Agreed. I try and remember that they're just doing their (stressful, underpaid) job and politely decline. If they get pushy, I just say it a little more firmly. I remember when I worked at Apple in school, and having to sell Apple Care and mobile me and One to One and whatever other crap was annoying. People are conditioned by hard sales of add-ons, that they immediately tense up and get defensive. It always made me feel slightly like a used car salesman. Probably why my numbers were always in the red on all 3 categories, but I digress.
They get a slight pass from me because their stores are always crawling with pushy kids that don't have enough money for anything, don't know what they want, and haven't washed their hands in what seems to be a year.
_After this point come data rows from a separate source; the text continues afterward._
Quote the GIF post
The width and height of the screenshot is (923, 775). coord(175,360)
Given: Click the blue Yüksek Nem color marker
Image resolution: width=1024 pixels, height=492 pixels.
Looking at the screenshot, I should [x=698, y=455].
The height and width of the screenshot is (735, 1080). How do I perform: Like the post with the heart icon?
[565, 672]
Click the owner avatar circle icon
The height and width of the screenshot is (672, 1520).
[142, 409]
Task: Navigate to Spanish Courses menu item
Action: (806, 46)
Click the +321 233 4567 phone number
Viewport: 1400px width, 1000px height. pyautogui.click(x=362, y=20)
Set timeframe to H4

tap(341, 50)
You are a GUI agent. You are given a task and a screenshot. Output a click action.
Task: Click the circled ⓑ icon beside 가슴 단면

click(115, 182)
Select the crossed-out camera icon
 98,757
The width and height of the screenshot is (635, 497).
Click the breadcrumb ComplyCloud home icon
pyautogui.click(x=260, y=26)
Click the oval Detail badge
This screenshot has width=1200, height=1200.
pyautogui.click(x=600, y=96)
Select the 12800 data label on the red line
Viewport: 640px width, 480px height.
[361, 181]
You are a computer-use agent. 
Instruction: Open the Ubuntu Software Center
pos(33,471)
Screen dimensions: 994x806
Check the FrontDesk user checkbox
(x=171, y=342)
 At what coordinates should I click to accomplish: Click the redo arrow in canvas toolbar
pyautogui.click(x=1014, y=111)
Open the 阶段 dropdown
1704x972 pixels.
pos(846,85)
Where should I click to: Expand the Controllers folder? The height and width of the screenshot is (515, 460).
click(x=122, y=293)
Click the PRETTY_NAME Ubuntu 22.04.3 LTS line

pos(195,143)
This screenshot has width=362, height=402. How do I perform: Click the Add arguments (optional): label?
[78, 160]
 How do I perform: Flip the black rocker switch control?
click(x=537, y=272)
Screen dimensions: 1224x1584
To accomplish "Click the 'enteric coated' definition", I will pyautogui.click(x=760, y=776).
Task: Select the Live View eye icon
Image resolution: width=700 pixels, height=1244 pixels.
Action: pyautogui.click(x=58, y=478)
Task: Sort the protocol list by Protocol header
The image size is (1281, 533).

I will admit that Gamestop is one of my least favorite places to shop for a bunch of separate reasons. One, I've sworn off buying games or accessories from them that are used. I seem to always, always get a controller that is broken in some way, or a game that won't play because it's either scratched to hell or resurfaced to hell. The multiple trips required to return/exchange, then dealing with their stickerfied copies of games just got to be way too much hassle. Kids are their biggest customers, and they rash on their stuff. I'm very particular about my electronics, so it's not a good marriage.
As Koodauw suggested, vote with your wallet. It's America, you can shop where you like and avoid places you don't like at your leisure.
That said, the sexism by both the guy in the OP's story, and the OP himself is unfortunately not very surprising in tech/game stores.